佐藤 しおりの幸せ探し〜揺れる恋

零士の首に抱きつき、顔を上げて唇に触れたしおり。

今までなら、触れてしまえば零士から積極的に唇を甘く愛撫して触れ合ってくれるのだが、今は、何もせず受け身でいる。

(どうして?)

戸惑うしおりは、目を見開き零士の目を見つめるのだが、優しく目で笑うだけで、その先に進む気はないらしい。

チュッ、チュッと誘うのだが…

じれてしまったしおりは、自ら零士の唇を甘く喰み、舌先で唇をなぞるのだ。

開いた唇の隙間に待つ零士の舌先が、チロリとしおりの舌先をなぞるのだが、零士からキスをやめられてしまった。
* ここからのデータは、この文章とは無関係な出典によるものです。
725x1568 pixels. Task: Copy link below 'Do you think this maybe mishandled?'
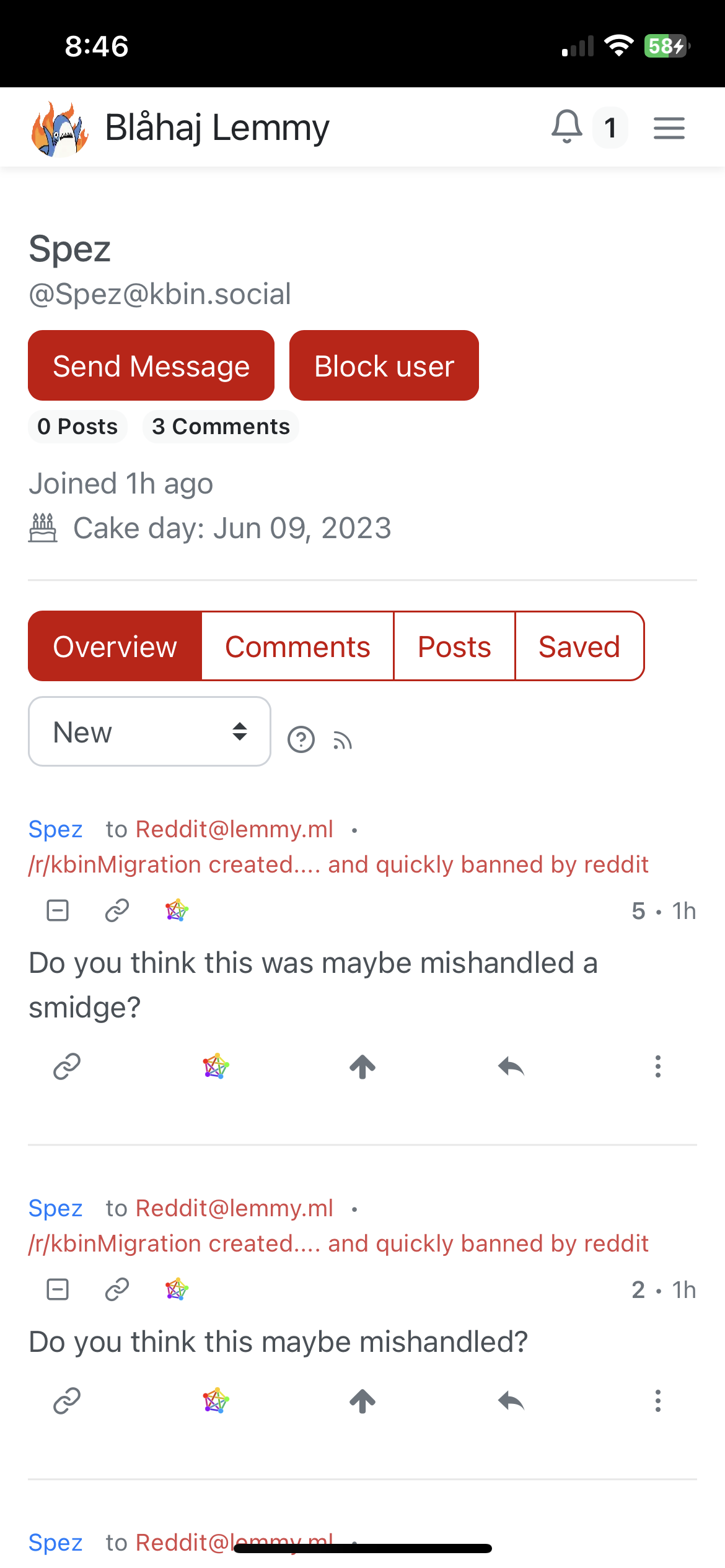67,1401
どうして?と恨みがましく目を向ければ、頭を撫でられ抱きしめられる。

「ストップ。さっきの余韻残ってんだ。今はそれ以上はキツイから、な。我慢できなくなる」

服越しでもわかる昂りをお腹に当てられ、あわあわと視線を彷徨わせるしおりだった。

しおりとのキスで、十分に興奮してくれているのは前から知っていたが、こんなふうに大胆に腰を当てられると、しおりの中に湧き起こる疼きと感情に動揺してしまっていた。

「…露天風呂でも入ってくるわ」

しおりの体を離し、苦しそうな表情で笑いごまかす姿に、しおりの心はキュンキュンと締めつけられる。